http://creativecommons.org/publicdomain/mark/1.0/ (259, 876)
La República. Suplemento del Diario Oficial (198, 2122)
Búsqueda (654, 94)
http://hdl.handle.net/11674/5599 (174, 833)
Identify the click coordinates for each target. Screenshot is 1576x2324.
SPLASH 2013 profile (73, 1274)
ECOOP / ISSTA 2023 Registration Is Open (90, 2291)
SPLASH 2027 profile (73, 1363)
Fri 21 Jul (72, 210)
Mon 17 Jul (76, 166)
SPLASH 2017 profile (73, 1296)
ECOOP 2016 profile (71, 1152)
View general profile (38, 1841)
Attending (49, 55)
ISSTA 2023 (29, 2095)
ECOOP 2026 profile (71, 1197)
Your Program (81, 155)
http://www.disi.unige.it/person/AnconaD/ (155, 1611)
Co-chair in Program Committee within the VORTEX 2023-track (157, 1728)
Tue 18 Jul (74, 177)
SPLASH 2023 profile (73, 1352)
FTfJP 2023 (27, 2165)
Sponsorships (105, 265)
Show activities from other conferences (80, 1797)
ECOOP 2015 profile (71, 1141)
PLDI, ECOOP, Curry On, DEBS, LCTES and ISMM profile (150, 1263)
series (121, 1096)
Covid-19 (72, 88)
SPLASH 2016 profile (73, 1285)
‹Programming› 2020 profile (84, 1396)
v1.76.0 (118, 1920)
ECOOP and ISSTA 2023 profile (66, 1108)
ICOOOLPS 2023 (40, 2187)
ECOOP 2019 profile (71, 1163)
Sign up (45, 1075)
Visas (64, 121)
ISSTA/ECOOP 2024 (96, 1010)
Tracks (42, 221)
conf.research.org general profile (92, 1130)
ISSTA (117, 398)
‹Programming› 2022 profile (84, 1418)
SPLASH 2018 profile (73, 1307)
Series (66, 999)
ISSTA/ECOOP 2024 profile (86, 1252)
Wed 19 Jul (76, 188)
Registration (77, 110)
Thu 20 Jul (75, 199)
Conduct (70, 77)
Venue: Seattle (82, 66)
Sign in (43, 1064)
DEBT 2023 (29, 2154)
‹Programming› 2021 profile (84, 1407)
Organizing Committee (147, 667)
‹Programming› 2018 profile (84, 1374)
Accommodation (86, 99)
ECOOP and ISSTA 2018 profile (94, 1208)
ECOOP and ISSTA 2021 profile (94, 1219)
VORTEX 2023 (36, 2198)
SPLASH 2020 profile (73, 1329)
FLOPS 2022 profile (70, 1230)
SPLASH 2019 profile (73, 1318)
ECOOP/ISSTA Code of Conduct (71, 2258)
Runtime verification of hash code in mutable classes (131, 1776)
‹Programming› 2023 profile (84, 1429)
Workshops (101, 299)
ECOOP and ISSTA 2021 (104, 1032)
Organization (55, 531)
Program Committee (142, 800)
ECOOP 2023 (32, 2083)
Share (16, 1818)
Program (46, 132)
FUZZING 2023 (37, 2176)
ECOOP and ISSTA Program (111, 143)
__________
To do:
Where in the listing does the string "http" appear? Copy every line that has it.

Response area:
http://creativecommons.org/publicdomain/mark/1.0/ (259, 876)
http://hdl.handle.net/11674/5599 (174, 833)
http://www.disi.unige.it/person/AnconaD/ (155, 1611)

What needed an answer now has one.